Legends: Dizzy Trout wowed local ball fans

Provided Photo Dizzy Trout, third bottom left, of the Detroit Tigers Barnstormers, dazzled a crowd of 2,000 at a 1947 exhibition game in South Range.

SOUTH RANGE — Of all the barnstorming sports teams that made it to the Copper Country, the 1947 group of major league baseball players was probably the favorite of local fans.

Put together by Detroit players George Kell and Virgil Trucks, the team played a pair of exhibition games in South Range in 1947 and 1949.

But it was the antics of pitcher Dizzy Trout that left the crowd of more than 2,000 fans buzzing after the early October afternoon.

The late Merv Klemett of Hancock served as the bat boy for the big leaguers. He said it was a big day for everyone.

“I remember the kids were let out of school early so they could go to the game,” Klemett recalled in an interview in 2005. “We didn’t get to see big league …. players in person …. very often up here.”

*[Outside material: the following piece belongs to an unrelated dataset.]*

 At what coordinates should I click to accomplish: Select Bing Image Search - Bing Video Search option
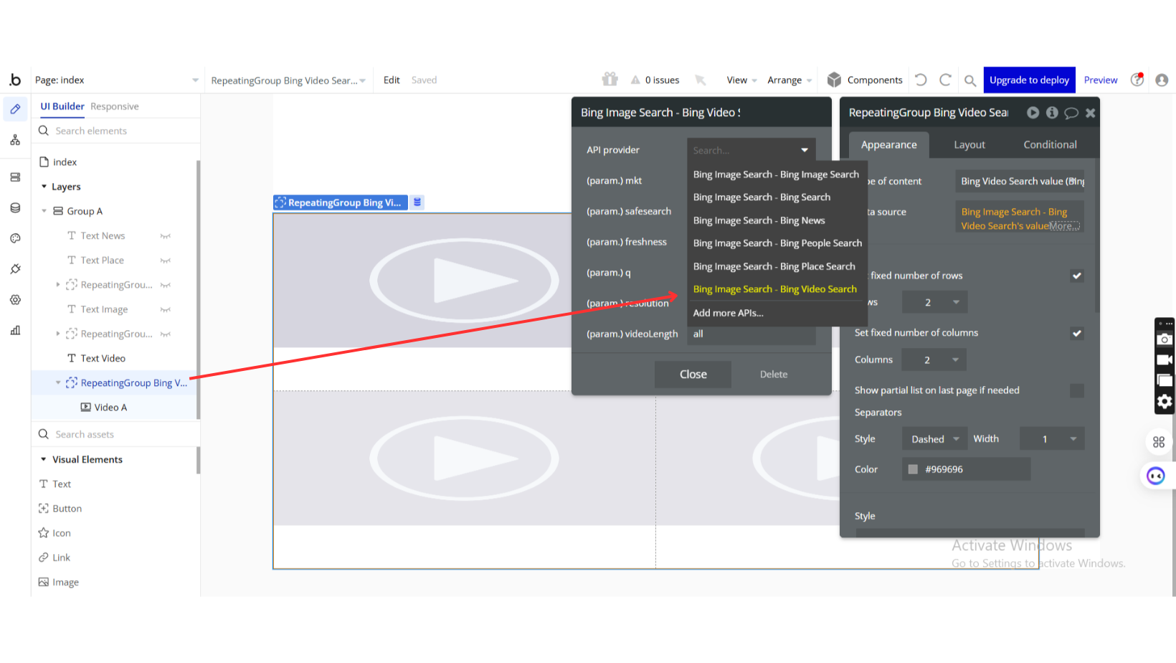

Also on the roster for the barnstormers were Mike Tresh and Cass Michaels of the White Sox; Elmer Valo of the Athletics; and Don Lund and Roy Cullenbine of the Tigers.

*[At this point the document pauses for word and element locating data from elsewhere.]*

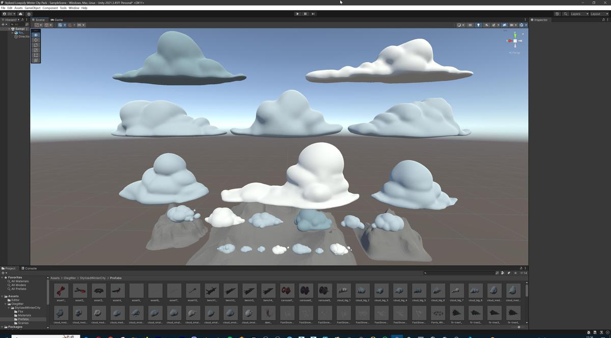Open Unity cloud services icon
611x338 pixels.
(x=20, y=14)
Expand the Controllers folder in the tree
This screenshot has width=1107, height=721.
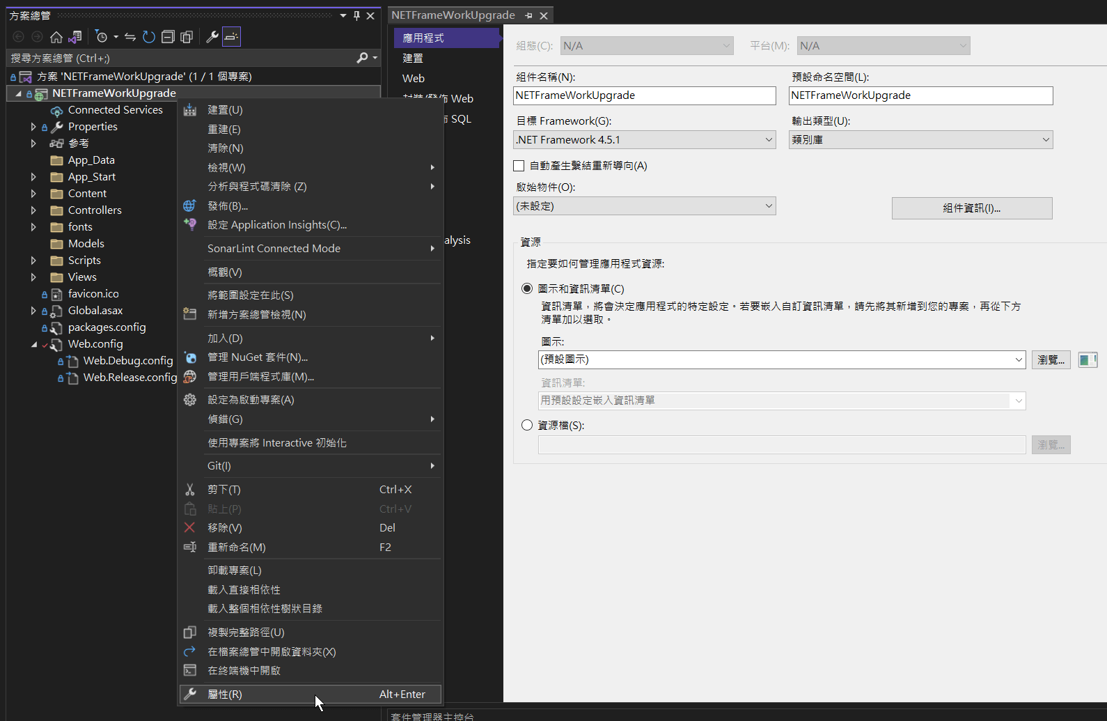tap(33, 210)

Opposing the big leaguers was a team comprised mainly of the South Range team of the Northern Wisconsin-Michigan League.

South Range had won a few league titles the previous decade.

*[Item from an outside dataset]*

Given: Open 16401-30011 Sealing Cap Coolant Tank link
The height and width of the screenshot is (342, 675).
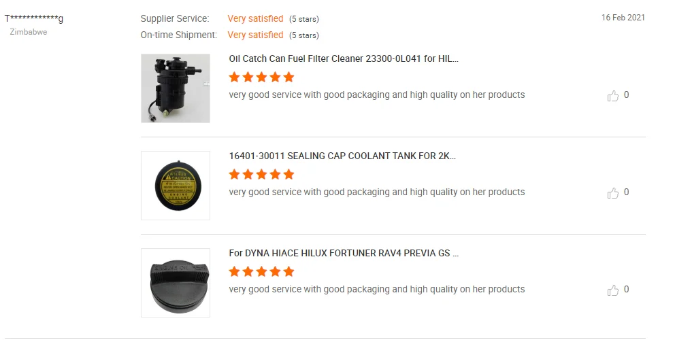Looking at the screenshot, I should pyautogui.click(x=342, y=156).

The roster included pitchers Ikka Hahka, Zeke Hornick and Rusty Hiltunen — all consistent winners for Range.

The Range team also had solid hitters like Wes Kangas, Tony Pleshe and Mike Bukovich.

Trout had a successful career in the majors, winning 20 games three times, and serving as the Tigers No. 2 man behind Hall-of-Famer Hal Newhouser.

The game was played on a raw day (it snowed a little the night before) and was low-scoring. The Tigers grabbed a 4-2 decision behind the hurling of Trout, Art Houtteman and Bob Kuvava of the Chicago White Sox.

Trout stole the show late in the game when he bet $5 with local businessman, Waino Komula, he would hit a homer in his next plate appearance.

When he connected for a long ball in the seventh inning, he ran backwards around the bases before running over to the stands to Komula to collect the bet.

“Everyone got a kick out of that,” Klemett recalled. “He (Trout) was a real character.”

Virtually the same team returned in 1949 and won again. Few details were available on that game.

Kell, who would organize his own team for a later trip to Hancock, said that big league players had no qualms about playing exhibition games after the regular season.

“I think my top salary was around $12,000 a year,” said Kell, who was a career .311 hitter and who made it into the Hall of Fame.

As for Trout, he compiled a 170-161 lifetime record with an earned run average of 3.34.

His son, Steve, later pitched in the majors with the Chicago Cubs.